Suggesting Web Layout Information on Touch
Sensory substitution for touch interface is a project that lies as an extension to the previous project Sonar. Based on the idea of auditory map generation, the interface aims let the user scan the touchscreen surface to identify the web layout. As the user slides a finger over the screen, the system provides information about the type, location, and interactability of the web components via sound.
The project is a proof-of-concept study, providing a rather unstable user experience. Yet, in alignment with previous studies on the interface, it suggests a potential for what performance-optimized machine learning can offer to touchscreen accessibility.
The Information Scope
The project is based on the concept of 'information scope'. Information scope indicates the amount of information available to the user at the moment. Unlike vision, which attains subsidiary information via its periphery, accessibility tools such as screen readers and magnifiers have a narrow information scope. These tools maintain an intense focus on specific areas in the information. For a circumferential inference, the user has to move the information cursor to a specified location, manually. This severely obstructs the effective navigation of the information [1].
"We see the world through a window equivalent to the size of the fingertip"

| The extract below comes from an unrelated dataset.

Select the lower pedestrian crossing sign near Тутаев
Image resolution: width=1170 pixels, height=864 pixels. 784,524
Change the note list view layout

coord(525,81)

A quote from one research by low-vision researchers conveys the idea accurately [2]. The project tackles this problem by expanding the information scope of the screen reader. Through skimming a finger over the screen, the user can generate an latent map of the web interface via system feedback [3]. As users move between different web components, they can measure the distance between two relative to the size of the screen. As the user repeats the action, the system aims to support constructing the firm mental schema. As the user registers the location of information, the efficiency increases.
System Implementation
The project relies on two techniques to generate semantic information. (1) The system uses canny edge detection to provide the contour and the count of the web component within the screen. (2) Also, our team utilized a custom convolutional neural network (CNN) model trained on RICO dataset to provide semantic tag generation. As the user skims over the web component, the system identifies the component type (e.g., button, link, image) and provides a verbal explanation of the content.


The sensory substitution project was submitted to Korea Computer Congress 2022
Reference
- [1] Sahib, Nuzhah Gooda, Anastasios Tombros, and Tony Stockman. "A comparative analysis of the information‐seeking behavior of visually impaired and sighted searchers." Journal of the American Society for Information Science and Technology 63.2 (2012): 377-391.
- [2] O’Modhrain, Sile, et al. "Designing media for visually-impaired users of refreshable touch displays: Possibilities and pitfalls." IEEE transactions on haptics 8.3 (2015): 248-257.
- [3] Ahmed, Faisal, et al. "Accessible skimming: faster screen reading of web pages." Proceedings of the 25th annual ACM symposium on User interface software and technology. 2012.